Performs a variety of chemical analysis and GMP review of raw materials, packaging components, ancillary solutions, in-process samples, finished product and stability samples in accordance with cGMP, GLP, DEA and company policies and procedures. Assists in writing and performing method validations and method transfers. Assists in process validations. Conducts equipment validations IQs, OQs, PQs, and MQs, if necessary. Provides assistance and technical support to other groups with chemical testing needs and performs troubleshooting of analytical methods and instrumentation.
- Perform all assigned testing in a timely and organized manner in accordance with cGMP, GLP, DEA and company policies and procedures.
- Accurately document all necessary and relevant information in a clear concise manner as per cGMPs.
- Operate and maintain all analytical instrumentation and equipment as per established procedures.

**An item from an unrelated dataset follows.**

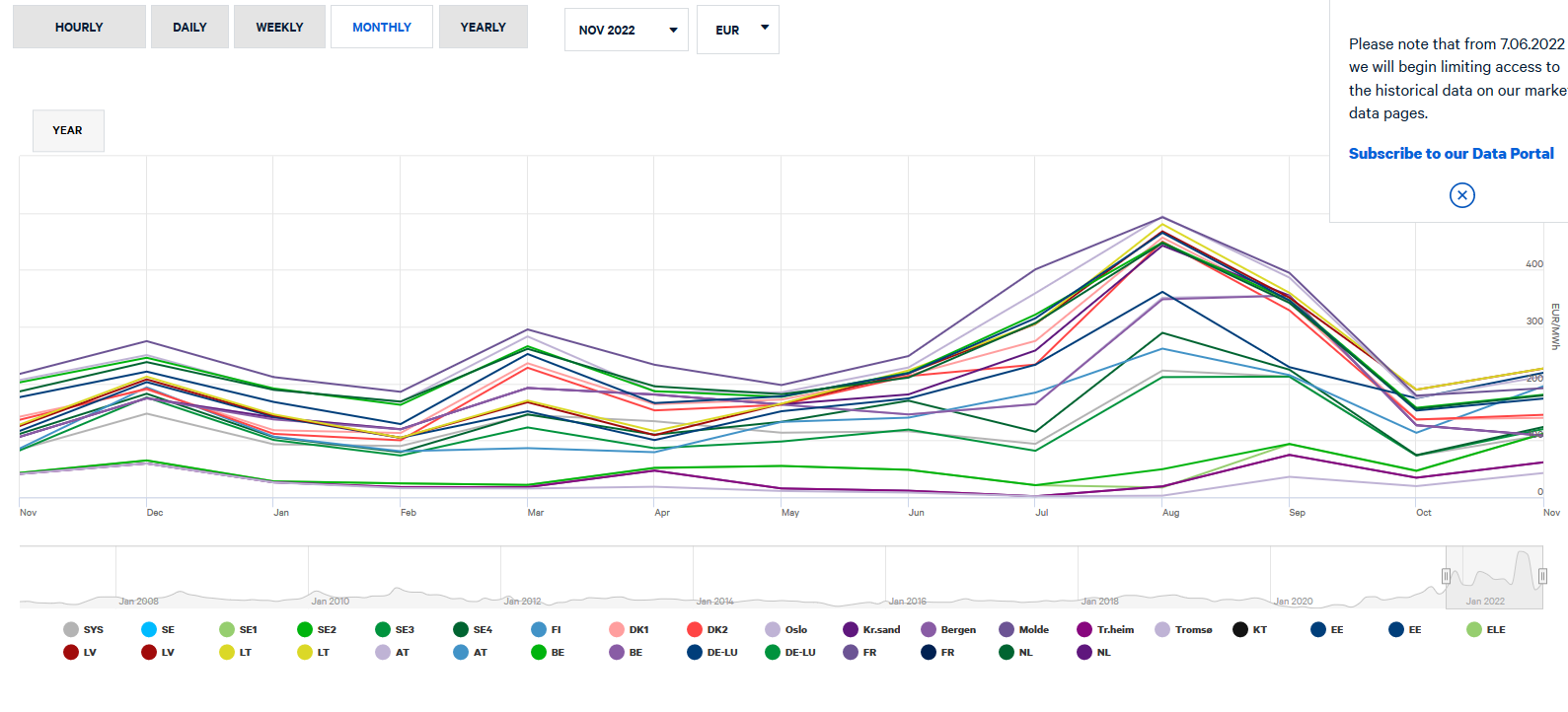Hide the Oslo series line
1568x712 pixels.
773,629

- Write, revise, develop and evaluate operational and maintenance procedures.
- Communicate openly within the group to provide and gather information, to optimize the use of resources and to optimize efficiency.
- Provide training and assistance to other group members.

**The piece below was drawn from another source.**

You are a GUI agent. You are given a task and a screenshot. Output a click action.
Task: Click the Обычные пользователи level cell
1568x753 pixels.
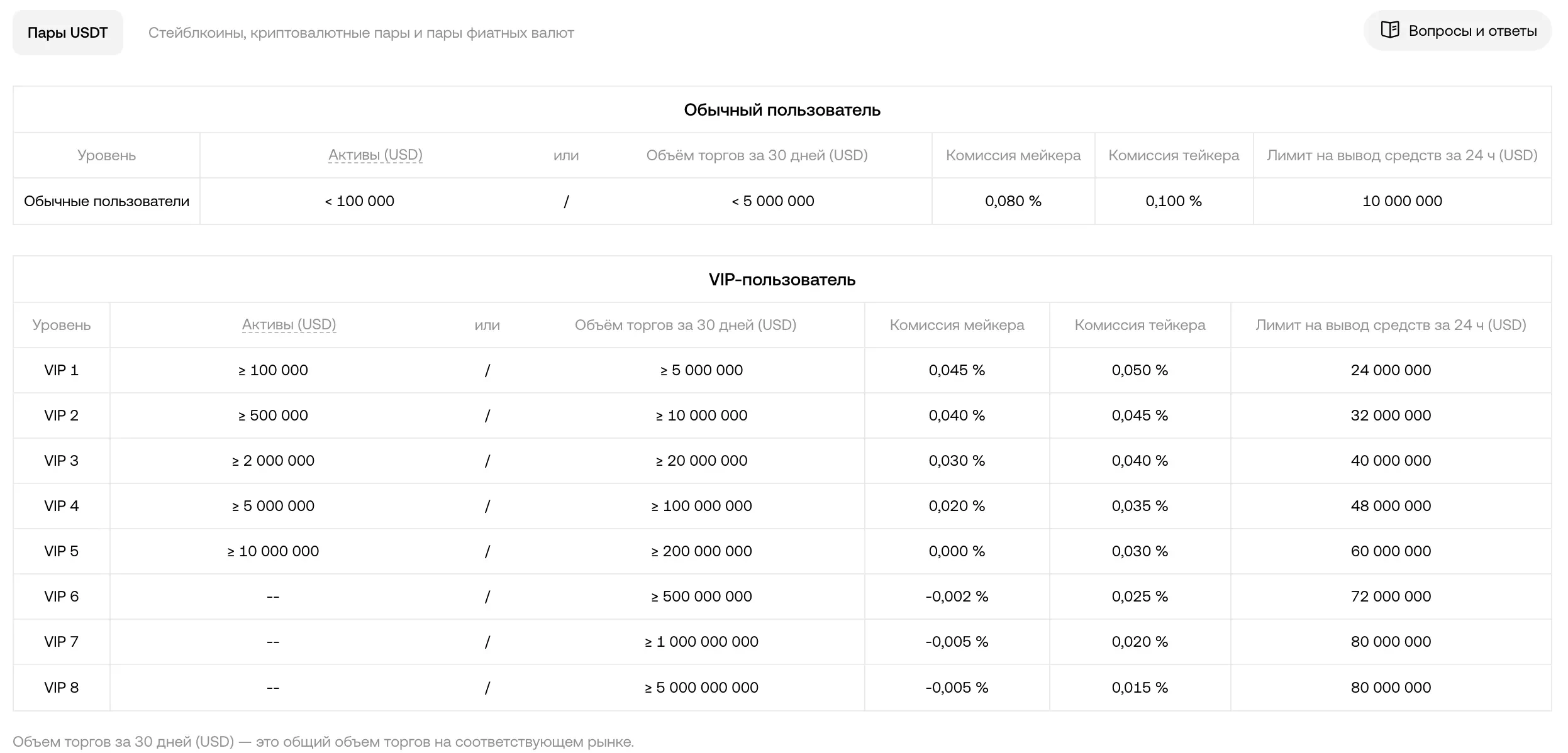click(107, 201)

- Actively participate in investigations, problem solving and troubleshooting.
- Ensure that equipment and working areas are maintained with good safety and housekeeping practices.
- Re-stock chemicals and consumables used in analysis.
- Prepare and present data summaries (written and oral) as necessary.
- Responsible for compliance with Controlled Substance documentation and accountability procedures and policies while maintaining high alert to diversion and theft possibilities.
- Performs other related assignments and duties as required and assigned.
Education and Experience Requirements
- The incumbent must have a BA or BS degree in Chemistry or closely related science in addition to 0 – 2 years of laboratory experience. (This can be academic as well)
Necessary Knowledge, Skills, and Abilities
- Must demonstrate comprehension of at least one analytical technology (HPLC, GC, Dissolution, Automation, or Spectroscopy – UV/Vis, NIR, IR, or AA/AE); and should have a familiarity with cGMPs and FDA requirements. Must pass an internal GMP Training course and be computer literate.